> **What is needed**:
In the copy, include exactly the lines from the one with "Expand the mysql database node" through the end of the data and no others, both ends kept, with every picture left out.

> **Source data**:
== Segment start ==

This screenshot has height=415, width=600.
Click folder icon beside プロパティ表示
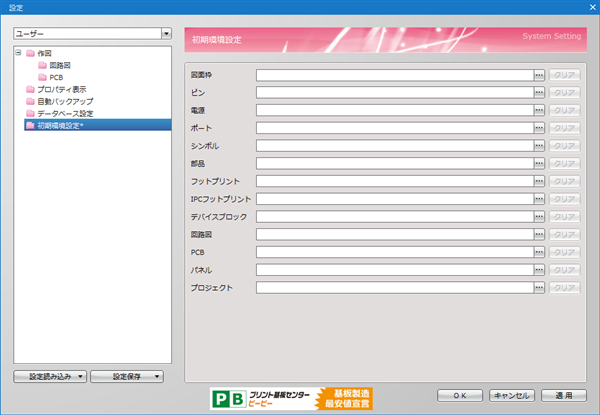pyautogui.click(x=29, y=89)
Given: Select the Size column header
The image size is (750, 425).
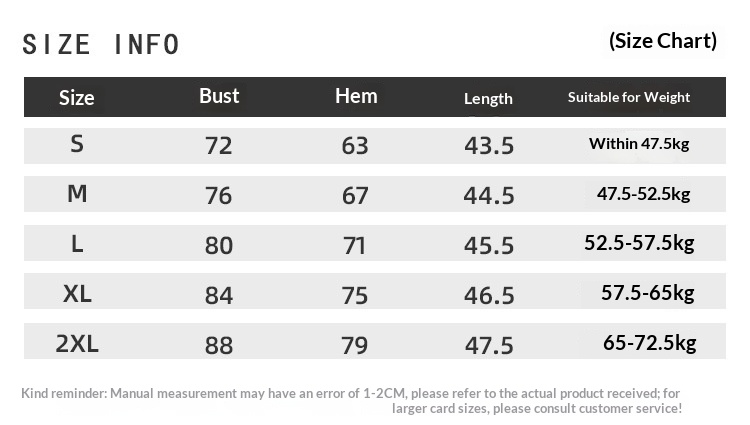Looking at the screenshot, I should (x=77, y=98).

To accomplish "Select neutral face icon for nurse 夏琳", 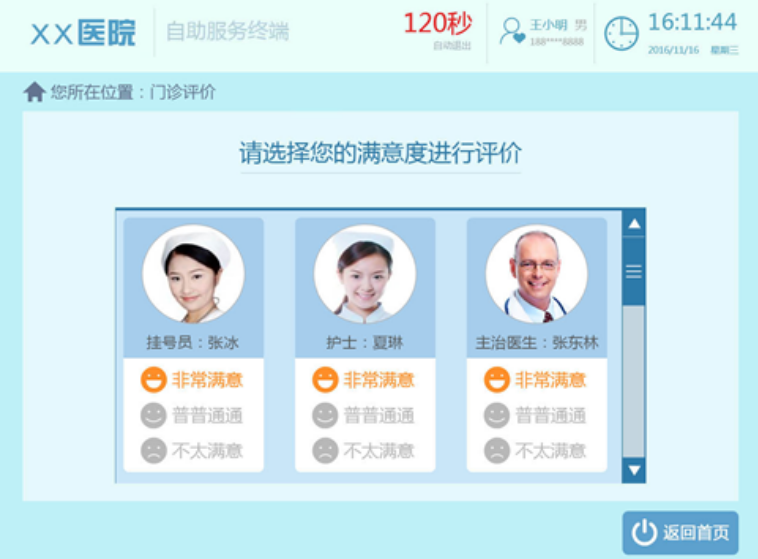I will tap(325, 415).
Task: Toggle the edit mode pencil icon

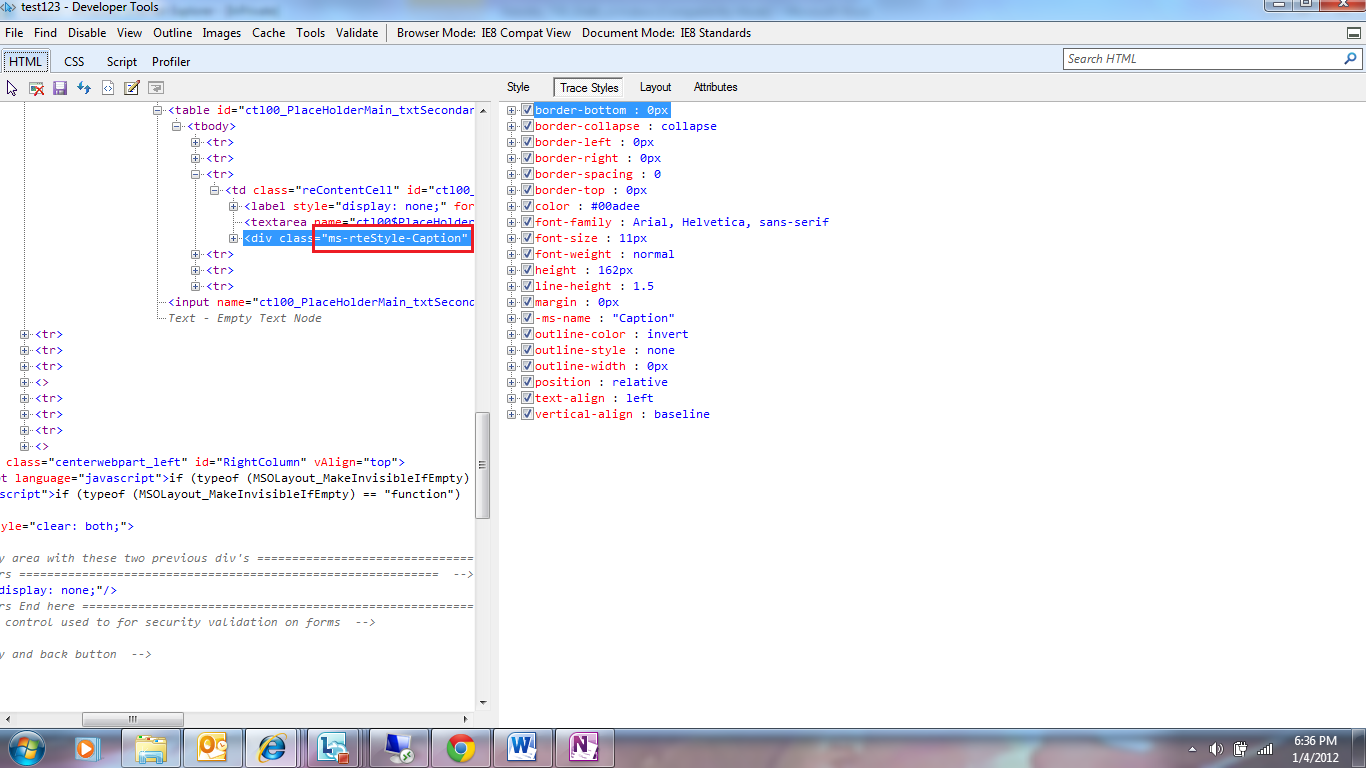Action: coord(131,88)
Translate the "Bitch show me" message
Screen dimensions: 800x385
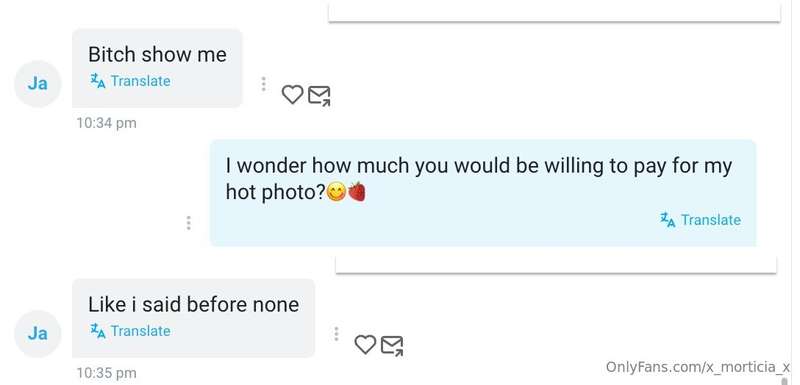131,81
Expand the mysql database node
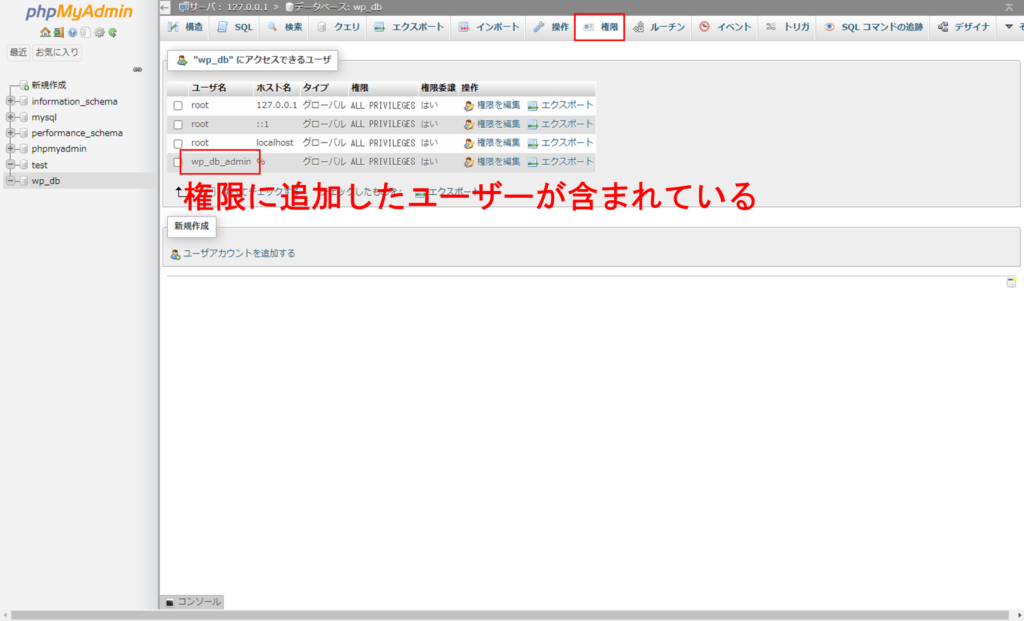Image resolution: width=1024 pixels, height=621 pixels. (x=10, y=117)
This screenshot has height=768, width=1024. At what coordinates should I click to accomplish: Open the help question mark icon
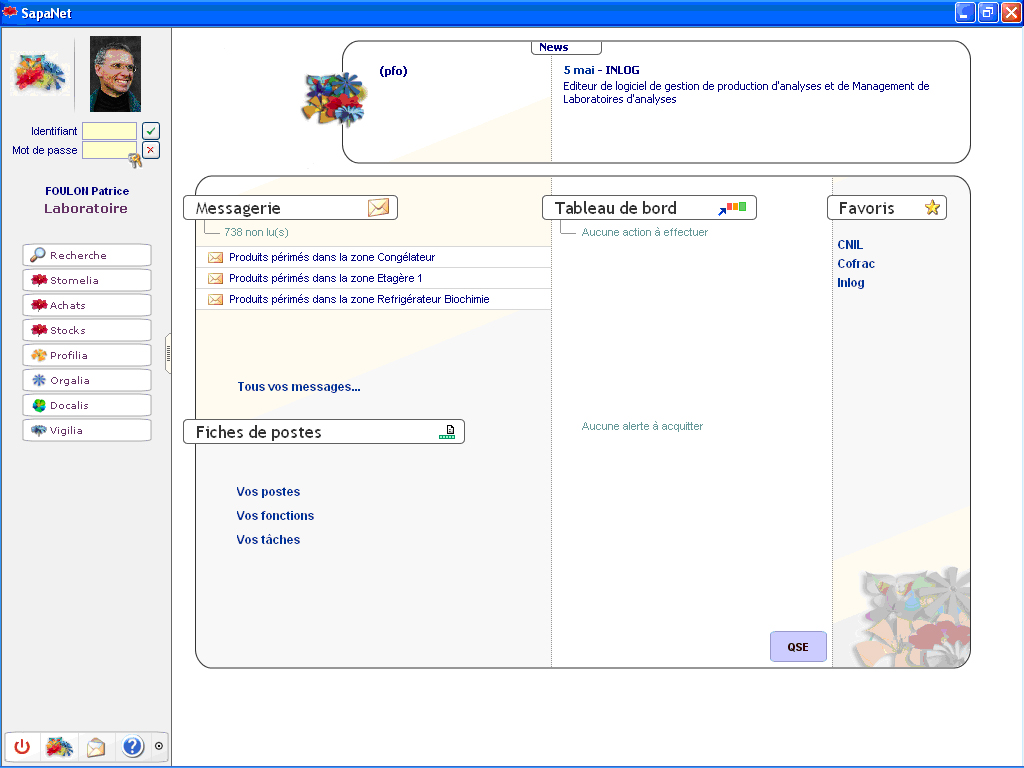[133, 746]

== Segment end ==

> **Task response**:
Expand the mysql database node
Image resolution: width=1024 pixels, height=621 pixels. (x=10, y=117)
This screenshot has height=768, width=1024. At what coordinates should I click to accomplish: Open the help question mark icon
[133, 746]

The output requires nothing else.